On Rehearing En Banc December 27, 1988.

FERGUSON, Judge.

The State appeals from an order granting a defendant's motion to suppress.

At approximately 8:00 A.M., on July 3, 1986, Detectives Fernandez and Facchiano of the Metro-Dade narcotics squad entered the Miami Amtrak Station. Detective Fernandez testified that he noticed the defendant, Dorothy Cross, "perk up" and watch him as he walked around the station. *283 Twenty minutes later a boarding call was announced. Cross presented her ticket to the conductor who called out her South Carolina destination. Detective Fernandez allegedly became suspicious of Cross because of the small amount of luggage she carried — a small suitcase and handbag. As Cross walked to the loading platform to board, the two officers stopped her, identified themselves as narcotics officers, and asked her to speak with them. Cross agreed. Detective Fernandez asked permission to search her suitcase, advising her that she did not have to consent if she did not want to. Cross responded, "No, it's OK." The officers looked through the suitcase and removed several items of women's clothing including a black slip. Unfolding the black slip, they found a hard, baseball-shaped object wrapped in brown tape.

At the suppression hearing, Detective Fernandez testified that when he found the ball he immediately placed Cross under arrest and took her to the police station, where cocaine was discovered inside the ball.
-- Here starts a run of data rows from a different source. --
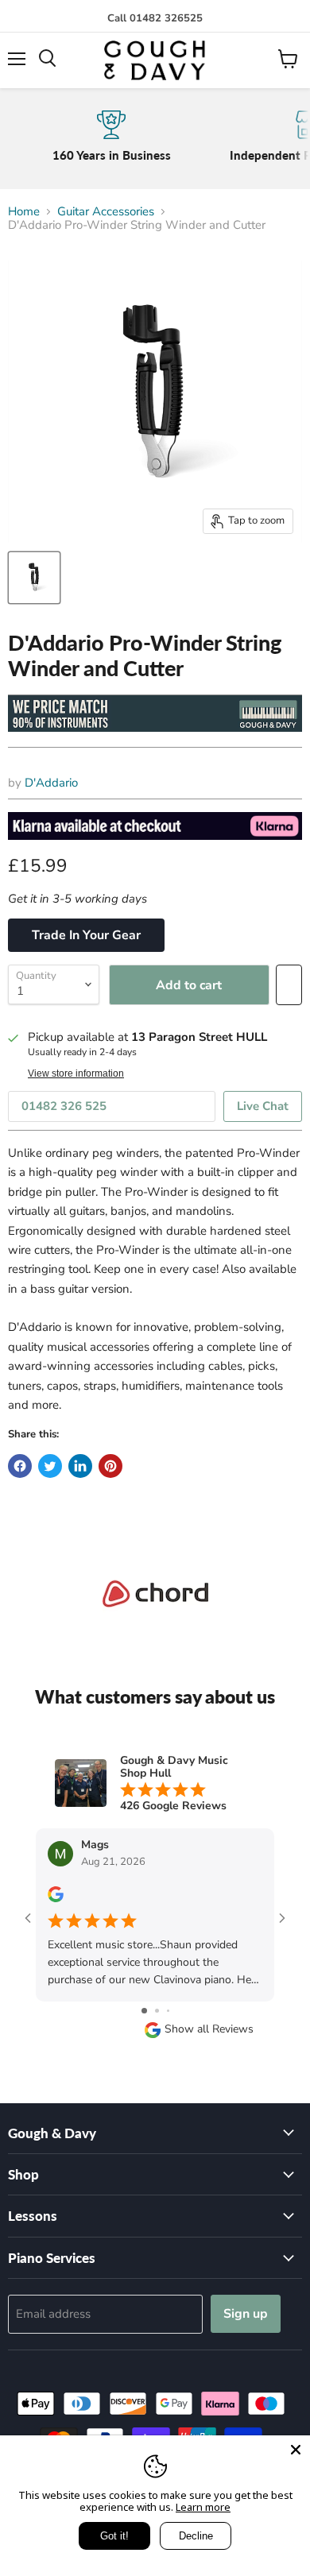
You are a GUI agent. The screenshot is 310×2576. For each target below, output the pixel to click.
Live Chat (263, 1106)
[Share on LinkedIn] (80, 1466)
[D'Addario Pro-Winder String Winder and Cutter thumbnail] (34, 577)
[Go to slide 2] (157, 2011)
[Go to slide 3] (168, 2010)
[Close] (296, 2450)
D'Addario (51, 783)
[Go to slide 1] (144, 2010)
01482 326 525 (64, 1106)
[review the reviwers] (56, 1898)
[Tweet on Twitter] (50, 1466)
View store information (76, 1073)
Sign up (245, 2314)
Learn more (203, 2507)
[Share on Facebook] (20, 1466)
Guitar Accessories (105, 212)
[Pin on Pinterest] (110, 1466)
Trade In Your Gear (86, 935)
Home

Inconsistently, Detective Facchiano testified that upon finding the hard ball, Detective Fernandez took out a knife, cut into the ball, discovered cocaine, and then arrested Cross. In view of the conflicting testimony, the trial court suppressed the evidence on the basis of two alternative theories. First, assuming Officer Facchiano's recollection of events was correct, the action of the officer in cutting into the wrapped ball exceeded the scope of Cross's consent. Second, assuming Detective Fernandez's version was accurate, finding the wrapped ball did not constitute probable cause to arrest Cross. We agree.

The settled rule governing review of a trial court's decision on a motion to suppress is that the ruling "comes to this court with a presumption of correctness [and] ... a reviewing court should not substitute its judgment for that of a trial court, but, rather, should defer to the trial court's authority as a factfinder." Wasko v. State, 505 So.2d 1314, 1316 (Fla. 1987); DeConingh v. State, 433 So.2d 501 (Fla. 1983), cert. denied, 465 U.S. 1005, 104 S.Ct. 995, 79 L.Ed.2d 228 (1984); Rodriquez v. State, 189 So.2d 656 (Fla. 3d DCA 1966), cert. denied, sub. nom. Suarez v. Florida, 389 U.S. 848, 88 S.Ct. 66, 19 L.Ed.2d 116 (1967). See also State v. Battleman, 374 So.2d 636 (Fla. 3d DCA 1979), and cases collected therein.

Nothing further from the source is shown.